AUSGEWÄHLTER AUSZUG
##############################

Heute hat der DFB seinen neuen Trainer für die EM 2024 vorgestellt. Schon jetzt steht fest: Julian Nagelsmann ist der grösste Bundestrainer, den Deutschlands Fussballprofis jemals hatten.
Habemus Papam:
Die Erwartungen sind gross. Wann immer der DFB ein grosses Turnier auf eigenem Boden veranstaltete, erreichte die Nationalmannschaft mindestens das Halbfinale. 1974 WM-Sieg (2:1 gegen Holland), 1988 EM-Halbfinale (1:2 gegen Holland), 2006 WM-Halbfinale (0:2 gegen Italien).
Pro & Contra: Unsere Meinung zu Julian Nagelsmanns Verpflichtung
Nagelsmann braucht einen Plan
Nagelsmann bleiben zur Europameisterschaft 2024 (14. Juni bis 14. Juli) ein halbes Dutzend Länderspiele, um seine Ideen in der Mannschaft zu etablieren. Erste Stufe: die USA-Reise Mitte Oktober mit Länderspielen gegen die USA (14. Oktober) und Mexiko (18. Oktober).
Nach dem Österreich-Länderspiel am 21. November weist der DFB-Terminkalender eine Menge Lücken auf. Nagelsmann braucht nicht nur die passenden Testgegner, sobald die EM-Vorrunde am 2. Dezember in Hamburg ausgelost ist. Er braucht: einen Plan.
Die 80 Millionen Bundestrainer in Deutschland werden so wenig mit Ratschlägen sparen wie die Besserwisser in Expertenrunden und die Kolumnisten im Fever Pit’ch Newsletter. Hilft nur nix: Auf Julian Nagelsmann kommt es an. Was können wir von ihm erwarten?
Hier ist die 10-Punkte-Forderung an Julian Nagelsmann:
- Leistungsprinzip. Die besten Kicker müssen spielen und nicht diejenigen, die sonst Ärger machen. Hansi Flicks Rumeiern mit Kimmich, Goretzka und Gündogan hat die WM gekillt.

##############################

GESAMMELTES MATERIAL
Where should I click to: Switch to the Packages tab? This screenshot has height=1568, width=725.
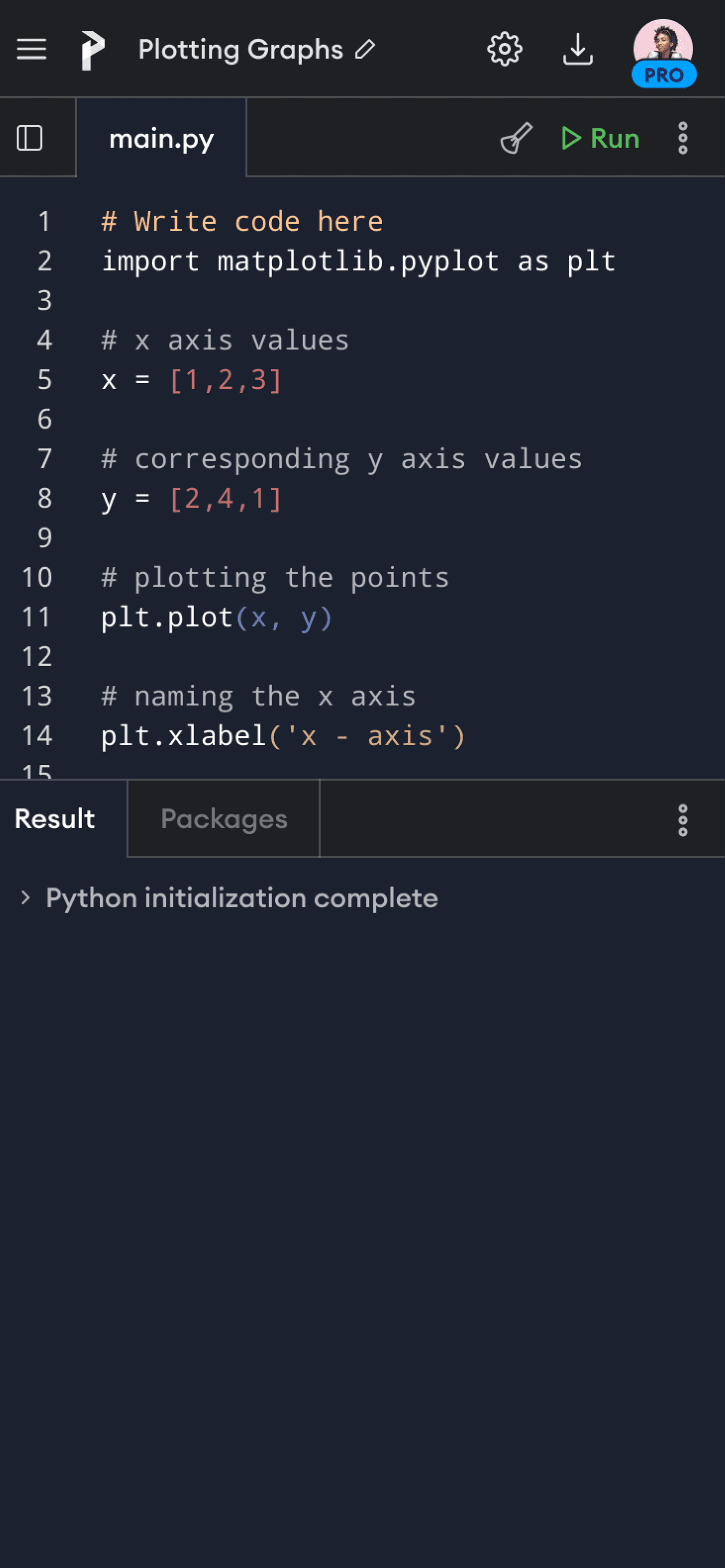coord(223,819)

##############################

DIE AUFGABEN
a – Fass den Text über Julian Nagelsmann in zwei Sätzen zusammen.
b – Schreib den Text über Julian Nagelsmann ab der Stelle weiter, an der er aufhört.

ANTWORTEN NACHEINANDER
a – Der DFB hat Julian Nagelsmann als neuen Bundestrainer für die EM 2024 vorgestellt, und die Erwartungen sind groß, weil die Nationalmannschaft bei großen Turnieren im eigenen Land immer mindestens das Halbfinale erreicht hat. Bis zur EM bleiben ihm nur ein halbes Dutzend Länderspiele, er braucht einen Plan, und der Text stellt dafür eine 10-Punkte-Forderung auf, die mit dem Leistungsprinzip beginnt.

b –
- Mannschaftsgerüst. Die Achse von Torwart bis Mittelstürmer sollte zeitnah stehen. Bitte nicht wieder bis zur letzten Minute bangen, dass Neuer fit wird. Dann spielt halt ter Stegen - fertig.
- Teamgeist. Jeder Nationalspieler hat dort zu spielen, wo er für die Mannschaft am nützlichsten ist - und nicht, wo er will. Kimmich auf rechts, wenn’s hilft, und nicht Jojo in der Mitte.
- Konkurrenzkampf. Jede Mannschaft besteht aus elf Spezialisten auf jeder Position. Diese erste Elf muss sich einspielen und von einer Schatten-Elf, Posten für Posten, herausgefordert werden.
- Basics. Die beste Taktik nutzt nichts, wenn sie nicht aufgeht. Ergebnis vor Erlebnis: Völler predigte die einfachen Dinge - und gewann. Nagelsmann darf die Spieler nicht überfordern.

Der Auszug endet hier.